> _Things to do_:
• a. In the article on the 2011 Allen Wranglers season, why was head coach Chris MacKeown suspended for a game?
• b. Continue the article on the 2011 Allen Wranglers season from the point where it stops.

> _Extracted text_:

- General manager: Drew Pearson
- Head coach: Chris MacKeown
- Offensive coordinator: Special Teams Coordinator Tim Smith Equipment Manager Steve Smith
- Defensive coordinator: Def. Coordinator Quinn Cairo OL / DL Coach Bryan Raymond
- Home stadium: Allen Event Center

Results
- Record: 10-4 (regular season)
- Division place: 1st, Lonestar Division
- Conference place: 2nd, Intense Conference
- Playoffs: Won Intense Conference Wild Card 27-20 (Cavalry) Won Intense Conference Semi-Finals 72-54 (Grizzlies) Lost Intense Conference Championship 46-67 (Fever)

= 2011 Allen Wranglers season =

Indoor Football League team season

The 2011 Allen Wranglers season was the team's twelfth season as a professional indoor football franchise, second in the Indoor Football League (IFL), and the first as the "Allen Wranglers". The team played their home games at the Allen Event Center in the Dallas suburb of Allen, Texas.

The team finished with a 10-4 regular season and first place in the Lonestar Division. They advanced through two rounds of the IFL playoffs before losing the Intense Conference Championship to the Tri-Cities Fever.

==Off-field moves==
In October 2010, the team announced that Chris MacKeown would be the Wranglers' head coach for the 2011 season. MacKeown had most recently served as the offensive coordinator for the Arena Football League's Colorado Crush after a stint as head coach and director of football operations for the Amarillo Dusters of af2. During the 2011 season, MacKeown was suspended for one game due to a "verbal incident" with opposing coaches after a game in Amarillo on April 2, 2011.

> _Entries supplied_:

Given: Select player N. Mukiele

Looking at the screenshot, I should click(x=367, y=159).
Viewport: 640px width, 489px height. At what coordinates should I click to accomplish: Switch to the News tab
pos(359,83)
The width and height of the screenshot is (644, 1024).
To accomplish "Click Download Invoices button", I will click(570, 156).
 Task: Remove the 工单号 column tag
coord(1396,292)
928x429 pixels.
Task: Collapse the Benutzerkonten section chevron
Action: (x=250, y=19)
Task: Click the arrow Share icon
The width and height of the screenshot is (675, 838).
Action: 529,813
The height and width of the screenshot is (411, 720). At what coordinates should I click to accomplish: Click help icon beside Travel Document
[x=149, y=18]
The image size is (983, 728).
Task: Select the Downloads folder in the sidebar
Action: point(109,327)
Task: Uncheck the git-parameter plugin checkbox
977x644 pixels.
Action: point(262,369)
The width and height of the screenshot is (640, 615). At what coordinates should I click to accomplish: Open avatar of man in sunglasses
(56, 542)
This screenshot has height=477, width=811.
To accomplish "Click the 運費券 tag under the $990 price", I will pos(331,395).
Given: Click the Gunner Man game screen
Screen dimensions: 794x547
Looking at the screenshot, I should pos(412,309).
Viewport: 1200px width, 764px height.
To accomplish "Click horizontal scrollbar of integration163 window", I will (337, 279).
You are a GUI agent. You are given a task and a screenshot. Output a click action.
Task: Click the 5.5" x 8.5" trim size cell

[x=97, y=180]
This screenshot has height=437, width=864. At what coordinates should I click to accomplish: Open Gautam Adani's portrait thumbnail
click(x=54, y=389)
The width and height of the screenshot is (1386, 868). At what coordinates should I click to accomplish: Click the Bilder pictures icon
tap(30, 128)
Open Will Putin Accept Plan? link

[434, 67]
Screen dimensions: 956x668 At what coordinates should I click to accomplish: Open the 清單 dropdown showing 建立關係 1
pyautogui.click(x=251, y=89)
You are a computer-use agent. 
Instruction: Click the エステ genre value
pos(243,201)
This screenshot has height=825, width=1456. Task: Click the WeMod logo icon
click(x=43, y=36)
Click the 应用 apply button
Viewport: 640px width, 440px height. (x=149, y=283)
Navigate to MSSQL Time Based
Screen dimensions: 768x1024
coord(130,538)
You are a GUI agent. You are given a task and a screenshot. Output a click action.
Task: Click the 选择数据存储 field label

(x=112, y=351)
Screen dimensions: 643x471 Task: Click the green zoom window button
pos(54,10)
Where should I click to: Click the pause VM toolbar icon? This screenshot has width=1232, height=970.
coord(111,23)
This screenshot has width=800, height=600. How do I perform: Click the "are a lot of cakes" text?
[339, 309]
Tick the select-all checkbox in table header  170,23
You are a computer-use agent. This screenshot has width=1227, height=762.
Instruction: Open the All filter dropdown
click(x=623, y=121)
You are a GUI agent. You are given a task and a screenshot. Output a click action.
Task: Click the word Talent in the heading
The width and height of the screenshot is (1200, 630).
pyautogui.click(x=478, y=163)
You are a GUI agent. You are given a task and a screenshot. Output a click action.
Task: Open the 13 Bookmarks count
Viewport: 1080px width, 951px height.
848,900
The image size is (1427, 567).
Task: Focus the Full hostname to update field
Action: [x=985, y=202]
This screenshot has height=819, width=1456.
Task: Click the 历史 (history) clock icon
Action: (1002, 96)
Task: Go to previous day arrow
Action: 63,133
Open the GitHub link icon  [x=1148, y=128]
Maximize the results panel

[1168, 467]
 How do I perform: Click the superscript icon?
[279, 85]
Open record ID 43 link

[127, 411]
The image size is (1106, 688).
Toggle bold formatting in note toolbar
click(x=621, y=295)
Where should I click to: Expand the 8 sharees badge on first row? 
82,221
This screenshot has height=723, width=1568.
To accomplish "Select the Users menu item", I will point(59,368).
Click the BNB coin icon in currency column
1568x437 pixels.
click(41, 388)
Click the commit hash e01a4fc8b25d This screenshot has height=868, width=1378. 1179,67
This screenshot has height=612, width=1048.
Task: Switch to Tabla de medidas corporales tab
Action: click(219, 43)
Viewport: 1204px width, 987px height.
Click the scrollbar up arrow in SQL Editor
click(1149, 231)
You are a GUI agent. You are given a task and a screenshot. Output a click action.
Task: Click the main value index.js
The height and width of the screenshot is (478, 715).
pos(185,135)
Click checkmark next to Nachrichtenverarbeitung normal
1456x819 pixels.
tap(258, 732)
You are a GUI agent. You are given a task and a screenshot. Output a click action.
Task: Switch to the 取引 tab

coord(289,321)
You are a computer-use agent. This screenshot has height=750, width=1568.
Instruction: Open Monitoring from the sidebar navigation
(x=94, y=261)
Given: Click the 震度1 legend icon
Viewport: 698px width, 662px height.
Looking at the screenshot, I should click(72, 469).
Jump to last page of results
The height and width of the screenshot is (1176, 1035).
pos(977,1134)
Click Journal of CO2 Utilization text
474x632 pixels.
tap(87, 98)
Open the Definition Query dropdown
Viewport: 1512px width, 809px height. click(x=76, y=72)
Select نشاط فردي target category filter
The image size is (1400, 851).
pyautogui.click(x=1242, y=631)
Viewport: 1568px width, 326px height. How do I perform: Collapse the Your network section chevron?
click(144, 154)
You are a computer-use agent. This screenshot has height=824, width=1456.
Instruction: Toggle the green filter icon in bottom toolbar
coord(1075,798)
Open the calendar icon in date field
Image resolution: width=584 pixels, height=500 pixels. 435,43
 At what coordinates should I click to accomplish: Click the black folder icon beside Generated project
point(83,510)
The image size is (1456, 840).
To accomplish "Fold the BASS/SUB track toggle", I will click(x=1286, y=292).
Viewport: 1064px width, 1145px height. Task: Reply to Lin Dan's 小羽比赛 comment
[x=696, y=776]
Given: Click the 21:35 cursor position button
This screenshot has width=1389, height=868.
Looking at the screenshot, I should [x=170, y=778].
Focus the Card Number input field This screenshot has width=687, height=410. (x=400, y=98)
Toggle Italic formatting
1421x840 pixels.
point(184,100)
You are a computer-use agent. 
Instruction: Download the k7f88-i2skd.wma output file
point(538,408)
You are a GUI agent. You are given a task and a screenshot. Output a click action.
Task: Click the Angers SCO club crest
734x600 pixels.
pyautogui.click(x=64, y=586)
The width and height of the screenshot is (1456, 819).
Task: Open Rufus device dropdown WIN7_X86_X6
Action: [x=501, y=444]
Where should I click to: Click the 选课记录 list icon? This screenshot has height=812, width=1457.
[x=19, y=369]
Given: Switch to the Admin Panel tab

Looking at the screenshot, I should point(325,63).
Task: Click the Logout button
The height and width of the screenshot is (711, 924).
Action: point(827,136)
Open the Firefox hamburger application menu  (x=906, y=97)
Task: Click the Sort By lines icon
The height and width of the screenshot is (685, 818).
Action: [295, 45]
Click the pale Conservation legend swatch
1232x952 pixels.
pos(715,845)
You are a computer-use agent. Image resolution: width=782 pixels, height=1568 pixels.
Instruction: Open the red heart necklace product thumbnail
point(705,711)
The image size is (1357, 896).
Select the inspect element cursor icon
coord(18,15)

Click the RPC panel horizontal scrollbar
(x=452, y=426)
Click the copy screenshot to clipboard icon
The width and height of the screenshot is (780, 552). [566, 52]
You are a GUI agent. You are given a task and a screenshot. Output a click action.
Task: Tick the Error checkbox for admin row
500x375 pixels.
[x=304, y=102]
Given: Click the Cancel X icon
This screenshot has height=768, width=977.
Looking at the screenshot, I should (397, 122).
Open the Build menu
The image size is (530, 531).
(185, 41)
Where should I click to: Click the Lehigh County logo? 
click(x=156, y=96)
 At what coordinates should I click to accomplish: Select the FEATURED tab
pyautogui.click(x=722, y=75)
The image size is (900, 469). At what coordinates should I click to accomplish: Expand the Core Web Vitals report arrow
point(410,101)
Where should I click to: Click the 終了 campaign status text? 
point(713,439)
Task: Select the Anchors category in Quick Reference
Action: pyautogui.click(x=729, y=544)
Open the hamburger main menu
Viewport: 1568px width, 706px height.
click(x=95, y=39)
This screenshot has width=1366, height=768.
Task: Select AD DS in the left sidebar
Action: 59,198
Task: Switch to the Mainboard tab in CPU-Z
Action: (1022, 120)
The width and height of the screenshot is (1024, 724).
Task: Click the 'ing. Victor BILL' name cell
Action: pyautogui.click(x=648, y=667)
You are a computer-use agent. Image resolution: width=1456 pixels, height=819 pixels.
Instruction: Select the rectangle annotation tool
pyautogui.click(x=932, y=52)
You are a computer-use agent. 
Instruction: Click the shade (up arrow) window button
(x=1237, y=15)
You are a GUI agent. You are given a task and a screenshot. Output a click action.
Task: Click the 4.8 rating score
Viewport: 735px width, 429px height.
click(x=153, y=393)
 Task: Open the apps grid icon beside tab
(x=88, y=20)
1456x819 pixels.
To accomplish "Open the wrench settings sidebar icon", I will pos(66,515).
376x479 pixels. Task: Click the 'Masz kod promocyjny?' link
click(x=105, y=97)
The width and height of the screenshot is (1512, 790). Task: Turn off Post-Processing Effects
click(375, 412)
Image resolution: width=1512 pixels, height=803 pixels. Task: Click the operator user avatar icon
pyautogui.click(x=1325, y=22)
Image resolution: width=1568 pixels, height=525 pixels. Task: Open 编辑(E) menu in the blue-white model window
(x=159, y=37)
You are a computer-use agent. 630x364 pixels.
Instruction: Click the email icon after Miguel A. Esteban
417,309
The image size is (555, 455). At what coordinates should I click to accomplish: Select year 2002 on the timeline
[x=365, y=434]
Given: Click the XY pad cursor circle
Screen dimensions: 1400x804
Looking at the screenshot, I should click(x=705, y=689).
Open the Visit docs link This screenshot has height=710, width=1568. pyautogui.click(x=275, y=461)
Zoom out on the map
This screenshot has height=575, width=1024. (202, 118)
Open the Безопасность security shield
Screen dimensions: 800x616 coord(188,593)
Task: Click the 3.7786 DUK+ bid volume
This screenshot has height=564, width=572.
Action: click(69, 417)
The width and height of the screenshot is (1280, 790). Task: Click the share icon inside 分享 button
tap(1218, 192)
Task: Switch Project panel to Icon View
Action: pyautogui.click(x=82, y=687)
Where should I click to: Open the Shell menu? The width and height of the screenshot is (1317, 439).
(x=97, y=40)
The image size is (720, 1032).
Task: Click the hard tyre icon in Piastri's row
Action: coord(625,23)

> _Expected answers_:
• a. MacKeown was suspended for one game because of a "verbal incident" with opposing coaches. It happened after a game in Amarillo on April 2, 2011.

• b.
Logo presented when the Allen franchise was first announced.

Former Dallas Cowboys player Drew Pearson was named general manager of the franchise in early December 2010. John Harris, Vice President of Operations, organized a publicity stunt in February 2011, reporting the team's mascot "Hoss" had been kidnapped and asking fans and the Chick fil-a Cow to help solve the mystery by following clues on the team's Facebook page. The Allen Police Department cooperated by assigning Officer Garrett Courtney, who was also the team's kicker, as lead investigator.

In May 2011, with just over a month remaining in the regular season, the team announced a change in ownership groups.

==Roster moves==
Former West Texas A&M Buffaloes running back Keithon Flemming joined the Wranglers on May 25, 2011.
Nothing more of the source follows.